Bayview Tower is a low-income public housing facility for senior citizens located in downtown Seattle. Hot water for the residents of Bayview was provided by an inefficient electric resistance water heater that used a lot of electricity to heat water. In 2019, a dream team of organizations that included Ecotope, Seattle Housing Authority, Bonneville Power Administration, Steffes, SkyCentrics, Mitsubishi, and Seattle City Light came together to retrofit the building with a central heat pump water heater (CHPWH) that had the potential to reduce the energy used to heat water, which accounts for about 25-35% of the average multi-family building’s energy usage, by a factor of three.
Central heat pump water heaters are different from their residential cousins in ways you would probably expect. Instead of having individual water heater tanks in every home and apartment, central systems are much larger and provide hot water to many households at once. In the case of Bayview, one system serves 100 apartments. Nationally, there have been hundreds of CHPWHs installed to date, but this technology is still early in its adoption.

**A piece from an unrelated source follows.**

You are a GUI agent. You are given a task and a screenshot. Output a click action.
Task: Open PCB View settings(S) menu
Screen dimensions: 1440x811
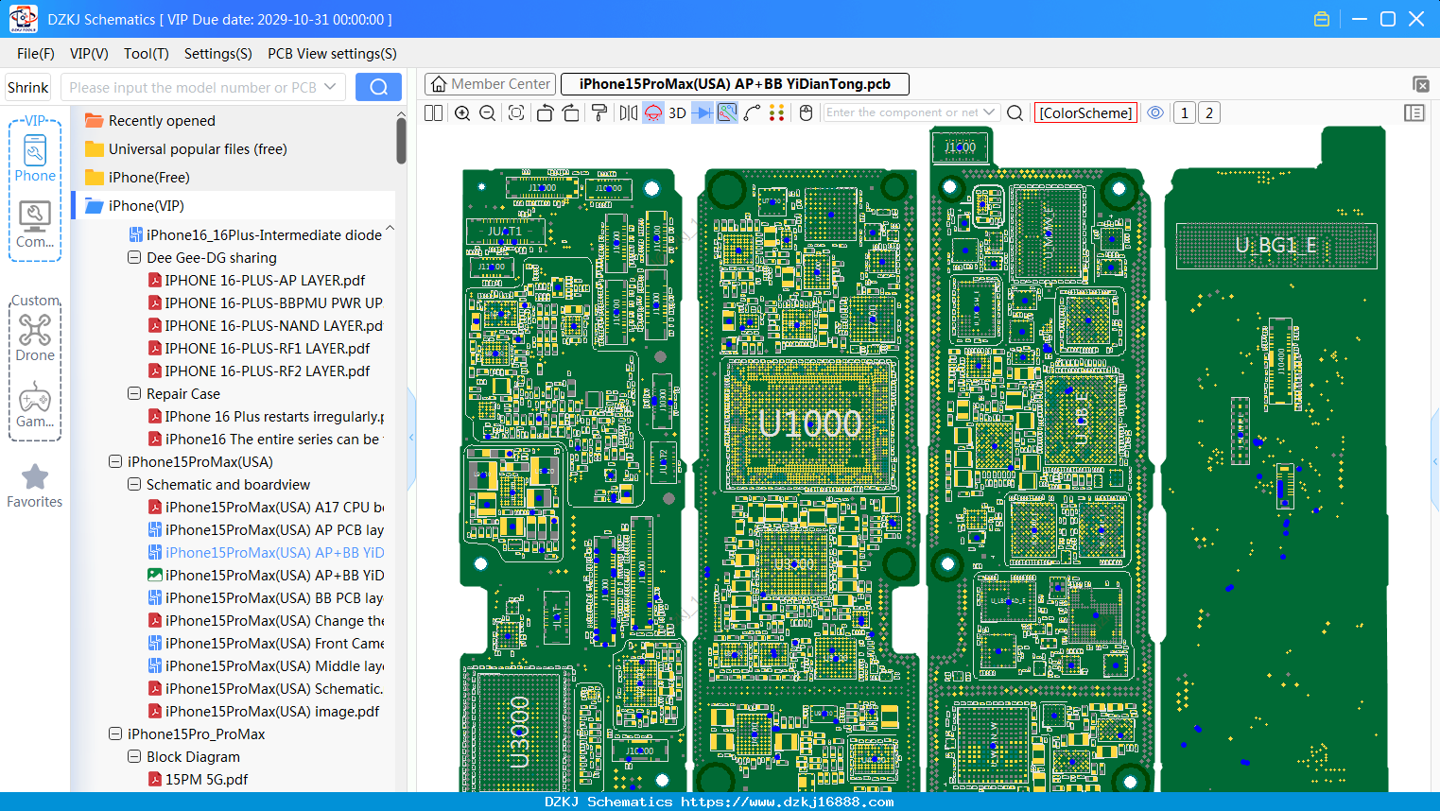[x=332, y=54]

The central heat pump water heater installed at Bayview broke lots of new ground and is proving many important concepts which could help guide how we heat water in these upcoming crucial decades for decarbonization. First off, the CHPWH for Bayview was a packaged, skid mounted (meaning it is permanently mounted on a metal pallet) system with many components that were manufactured off-site and then delivered by crane to the building, more or less ready to plug into place. The “plug’n play” nature of this water heater meant Bayview Tower residents experienced only a couple hours of hot water downtime while a whole new water heating system was installed. The water heater was installed in the summer of 2021 and the system has now been operational for a year and half, meeting the residents’ hot water needs while saving an estimated 135,000 kilowatt hours (kWh) annually along with significantly reducing CO2 emissions and electricity bills.
Treating A Water Heater Like a BatteryAfter the CHPWH system was installed and proved its ability to work well, the team moved into phase two of the project, which sought to prove that CHPWHs can provide significant load shifting capacity. As communities, regions and states electrify buildings and transportation and move to use more solar and wind generated energy, the times we use electricity become increasingly important. If everyone uses lots of electricity at the same time (during morning and evening peak periods for example) utilities must rely on fossil fuel powered plants to provide the extra supply, or in worst case scenarios cut some power to homes. Using less electricity, storing electricity in batteries, and spreading out or shifting our energy usage are key strategies to help solve this problem.
The nonprofit I work for, New Buildings Institute, has been working on building-scale solutions to enable grid decarbonization through the GridOptimal Buildings Initiative for over three years now and has consistently found that water heating systems are a silver bullet technology for load shifting and grid integration. Because water can hold a lot of energy, you can use it like a battery — “charge” the system by using the efficient heat pump to heat water up during times of low grid demand (or high renewable production), and then use that stored energy during times of high grid demand while still enjoying plenty of hot water. Water heaters in multi-family and commercial buildings can be important players because they have more water storage capacity concentrated in one system.
The team working on the Bayview tower project spent the last several months piloting an approach to preheat the water heater hotter than normal during low demand periods, and then turn it off between typical periods of peak usage from 6:00-9:00 AM and PM. And as the chart below indicates, it worked. The blue line shows the baseline heat pump water use without any load shifting. The red line shows how they’ve been able to turn off the system during times of peak demand (while continuing to provide all the hot water necessary) and compares it to what energy usage would look like (green line) with the previous electric resistance water heater.
Total energy usage shows another side of these energy savings. Before installing the CHPWH, the building would typically use between 70-75 kWh of electricity during times of peak usage (blue bars). After installing the more efficient CHPWH and starting with typical settings, that usage was cut by 60% (red bars). Switching the water heater to preheat water in non-peak times in the latest phase of this pilot shows that buildings can essentially cut the energy used during peak times to near zero (green bars).
And this represents a tremendous opportunity at a system level. The amount of power capacity that could be saved if nearly all apartment buildings in California were converted to run on load shifting heat pump water heaters is estimated at 2,000 MW. During times of peak demand, cutting 2,000 MW of power could take a significant chunk off the top of the peak energy usage in California (and is actually about as much energy as Californians were able to trim during last summer’s emergency heat wave) – the time when fossil fuel power plants are most likely to be needed. The impact of this shift is shown in the figure below.
Bayview Tower thus shows how central water heaters hold a vast potential to act as a type of battery, providing more efficient water heating during times of normal operation and completely shifting the times when energy is used for water heating, enabling the same comfort and hot water while ensuring a more efficient and greener grid.